Standard Chartered Bank laid bare the scale of the task facing its incoming chief executive Bill Winters yesterday after profits fell by 30 per cent to $4.2bn (£2.7bn) last year.
Outgoing chief executive Peter Sands, who lost the backing of key investors after issuing three profits warnings, said he and the other executive directors would not be taking any bonuses for last year.
Across the group, total bonuses are down just 9 per cent against the 30 per cent fall in profits, which Mr Sands defended, saying that “98 per cent of our staff work outside the UK, where competition for talent is enormous”.
Standard Chartered shares rose 5 per cent on the results, gaining 49.8p to 1,024p, largely on relief that they did not include a feared rights issue. The dividend for the year was held at 86 cents.
Mr Sands admitted that 2014 had been “disappointing” and that this was “one of the more challenging sets of results which I’ve had to present”.
Revenues at the emerging markets bank were down 2 per cent at $18.2bn and bad debt provisions rose 32 per cent to £2.1bn, in contrast to most Western banks, which are now reducing their write-downs for bad loans.
The chairman, Sir John Peace, who is also quitting the bank next year, said: “There are significant factors impacting our current performance which cannot be ignored: the imperative to build capital levels across the industry; the need for ongoing investment in enhancing our systems and processes associated with conduct and compliance; and the need to change the shape of our business to fit the demands of the current economic and regulatory landscape.”

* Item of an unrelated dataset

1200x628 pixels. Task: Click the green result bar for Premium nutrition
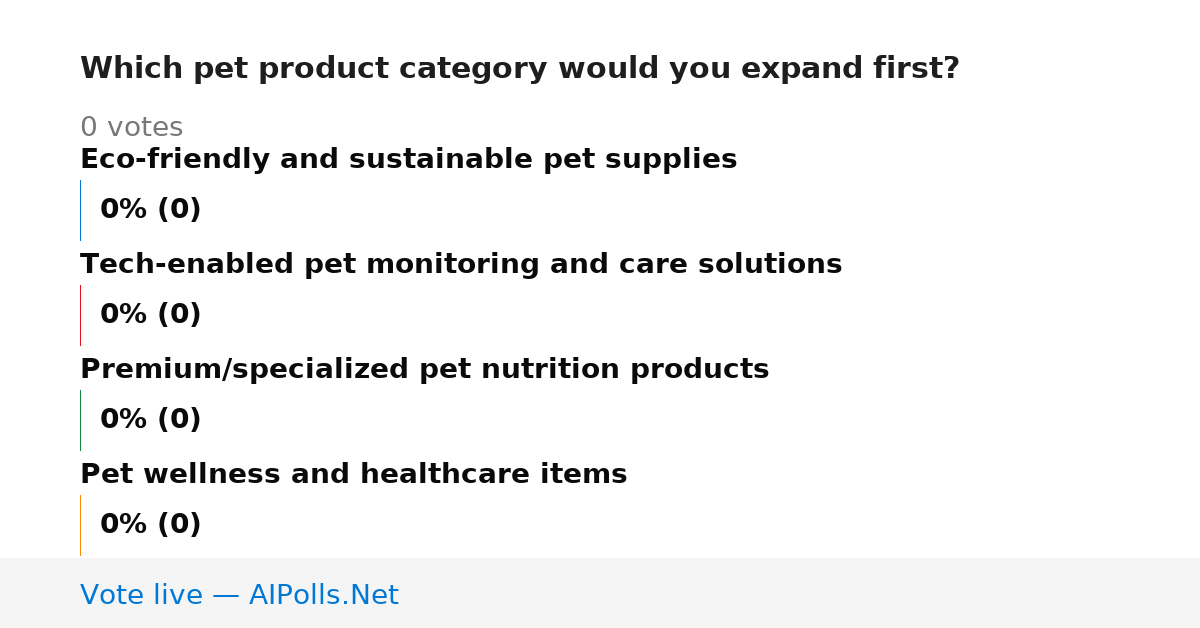[80, 420]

The bank outlined plans to cut its cost base by a further $1.8bn between 2015 and 2017, partly through job cuts and branch closures. It said it would target a return on equity of at least 10 per cent in the medium term, up from last year’s 7.8 per cent.
All or nothing: Parting words
Eight years of dealing with the ladies and gentlemen of the press on a regular basis has clearly taken its toll on Peter Sands, the departing chief executive of Standard Chartered.
His final conference bore all the hallmarks of a man bowed but not cowed.
“Obviously this is one of the more challenging sets of numbers which I’ve had to present,” he said of the 30 per cent fall in profits. And on the thorny subject of bankers’ pay, he went for it.
“Let’s get bonuses out of the way. The executives on the plc board will not be taking any variable compensation for 2014 in light of the disappointing performance.”
So how much was he giving up, I ventured to ask?
“We have waived our eligibility to bonuses,” he snapped. “The quantum is irrelevant.”
The conference call went strangely silent.
Subsequent inquiries suggest Mr Sands has foregone some $6m of 2014 bonuses – down from $6.56m in 2013. But he still departs on “good leaver” status, entitled to a year’s pay of $1.7m and long-term share bonuses.